Flying doors, failing brakes and last-minute visa problems didn’t dampen team spirits at the Shell Eco-marathon Europe on Friday, the first official competition day.

Still hoping to catch a lucky break, France’s Exergie Prototype gasoline team worked through the night to fix their broken brakes but failed the technical inspection again on Friday. Although more than 165 teams passed by late afternoon, Exergie did not struggle alone.

Most of Ukraine’s LSA Khadi AIS were still driving across France with the team tent, hoping to reach London tonight after visa delays. One US team, in London for Sunday’s Drivers’ World Championship, offered to share their room with the Ukrainian team members who have already made it.

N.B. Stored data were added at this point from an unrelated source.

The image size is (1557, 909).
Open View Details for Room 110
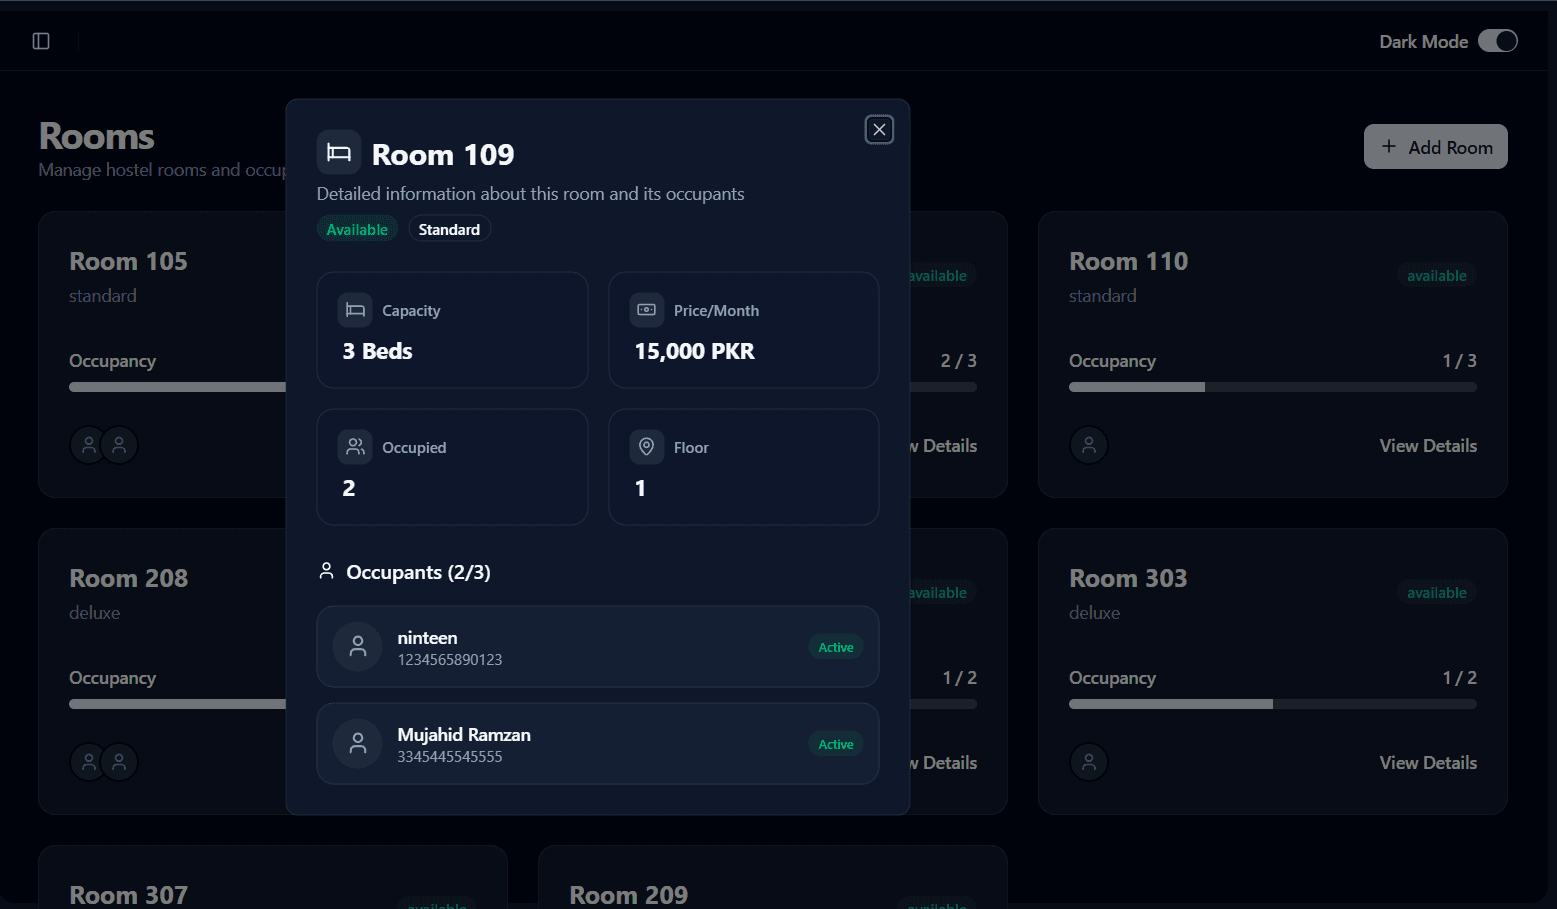point(1427,446)
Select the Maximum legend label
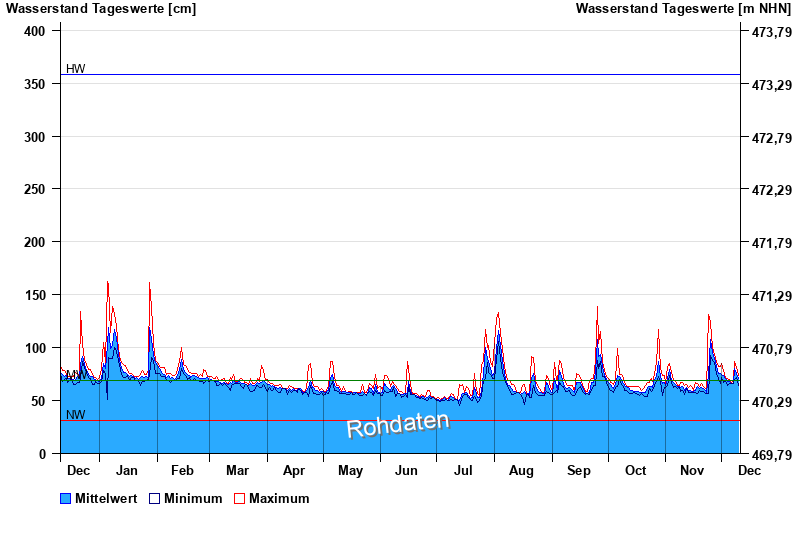 [x=279, y=498]
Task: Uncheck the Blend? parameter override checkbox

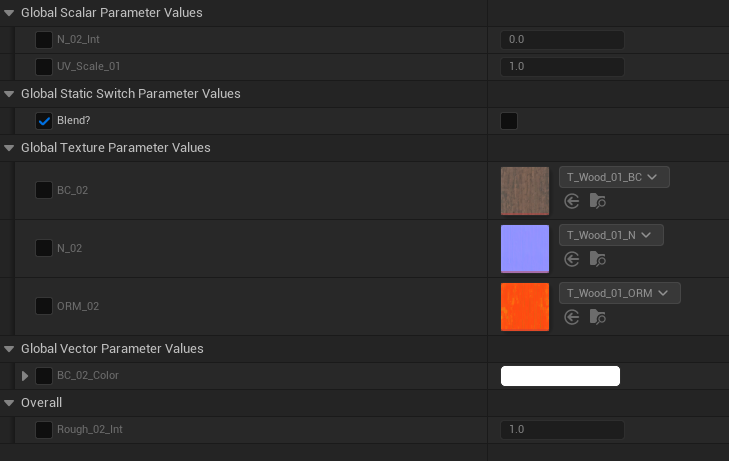Action: (x=44, y=121)
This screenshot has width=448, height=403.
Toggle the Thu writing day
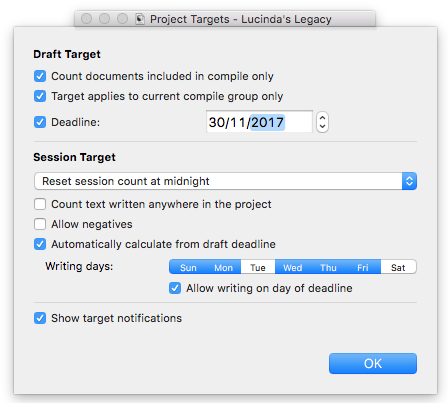click(328, 267)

A door flew off Norway’s OUC Shell Eco car as the UrbanConcept ethanol vehicle sped around the race track, but they didn’t let it ruin their day.

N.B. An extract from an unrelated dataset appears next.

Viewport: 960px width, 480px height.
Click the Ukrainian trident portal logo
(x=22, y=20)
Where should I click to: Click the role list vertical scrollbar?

“The whole event has far exceeded my expectations,” team member Nikolai Laastad said.

University of Southampton have dreamt of even having a door for weeks. Their fibreglass body never arrived, leaving just a metal chassis and a month to make their own shell.

Heading into the last day of technical inspection, all three teams face a race against time.

“Officially technical inspection is already closed,” says Gilles Vanier, technical director of SEM Europe. “It will definitely close at 3pm on Saturday.”

The award ceremony for the UrbanConcept category is on Saturday afternoon; there’s little time to spare.

Bright sparks

British TV star Rachel Riley sparkled before 29 national flag bearers, who marched a procession of UrbanConcept and Prototype cars past large crowds at the Shell Eco-marathon Europe.

The quiz-show whizz wasn’t the only bright spark - the Shell Ideas 360 and Bright Ideas Challenge winners were also announced. University of Illinois team, the Lean Mean Graphene Machine, won Shell Ideas 360. Their concept for a coating process for cooling water pipes in power plants promises to increase efficiency, reduce costs and environmental impacts.

And there was no shortage of imagination from the Bright Ideas challenge national winners. Queen Elizabeth’s School, north of London, designed algae-filled tubes which absorb sunlight to generate electricity and make hydrogen that could power cars.

Learning lots

As many as 8,000 schoolchildren visited the Make the Future Live festival and Shell Eco-marathon on Friday, funnelling into the Energy Lab where they tried out science-related games and demonstrations before checking out the student’s cars in the paddock.

“I liked learning about how the different combustion engines work,” said Anu, aged 11, from Sherrardswood School in Welwyn, Hertfordshire.

“We talk a lot about energy, but it’s not often they get to see it put into practice and see how it works in the real world,” Jim Sands, one of Anu’s teachers, said. “They can get involved because its hands on. They can touch things and experience it first-hand.”

Make the Future Live is a four-day festival of ideas and innovation offering curious minds of all ages a glimpse into the global energy future, featuring live science shows and amazing inventions and cars of the future.

Meanwhile, in the Olympic Stadium, Shell Powering Progress Together forum brought together innovators, entrepreneurs, scientists and economists to debate ways to help the transition towards a lower-carbon society.